Se habló de otras cosas, todas ellas relacionadas con la arquitectura, y específicamente con las obras modernas de los arquitectos mexicanos. Yo era apenas un espectador indocumentado y silencioso: una especie de inmigrante que llegaba a ese despacho de otro país. Sin embargo, puesto que el lugar donde se va a hacer la obra me resulta sumamente familiar —en esa zona del suroriente de la ciudad trabajé durante una década—, de repente se me salía uno que otro comentario, del que medio me arrepentía apenas me había salido de la boca. “¡Oh, irresponsable —me decía a mí mismo—: calla!” Pero los arquitectos no parecieron importunados. Llegaron al extremo de preguntarme qué me parecía lo que estaban haciendo. Y como a final de cuentas sí soy un irresponsable, lo dije sin recato.

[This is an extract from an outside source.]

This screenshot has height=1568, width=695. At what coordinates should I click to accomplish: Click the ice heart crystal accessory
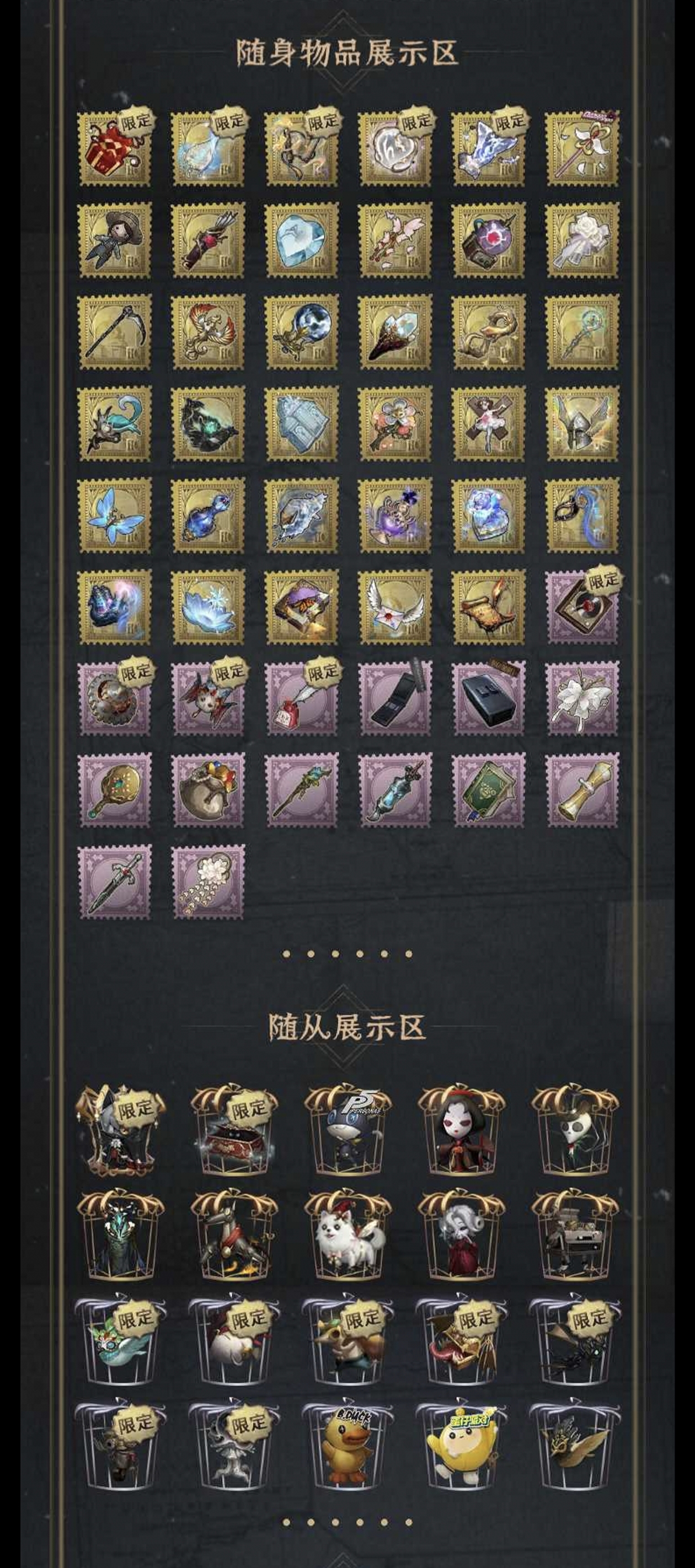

Soy un total neófito en casi todo. Llevo conmigo a todas partes, sin embargo, un montón de “confeti”: datos incompletos, nombres, nociones, fechas, un puñado de anécdotas. Si se habla de arquitectura, me lanzó a hablar a lo loco de Barragán, de Norman Foster, de Le Corbusier y de Frank Lloyd Wright, cuando no de Brunelleschi y de Miguel Ángel; lo dicho: puro confeti.
Mi experiencia de este febrero entre esos arquitectos me dejó lleno de inquietudes y de curiosidad de buena ley, creo: me dispongo a leer unos cuantos libros sobre arquitectura, para no sentirme completamente calamitoso cuando abra la boca en la siguiente ocasión.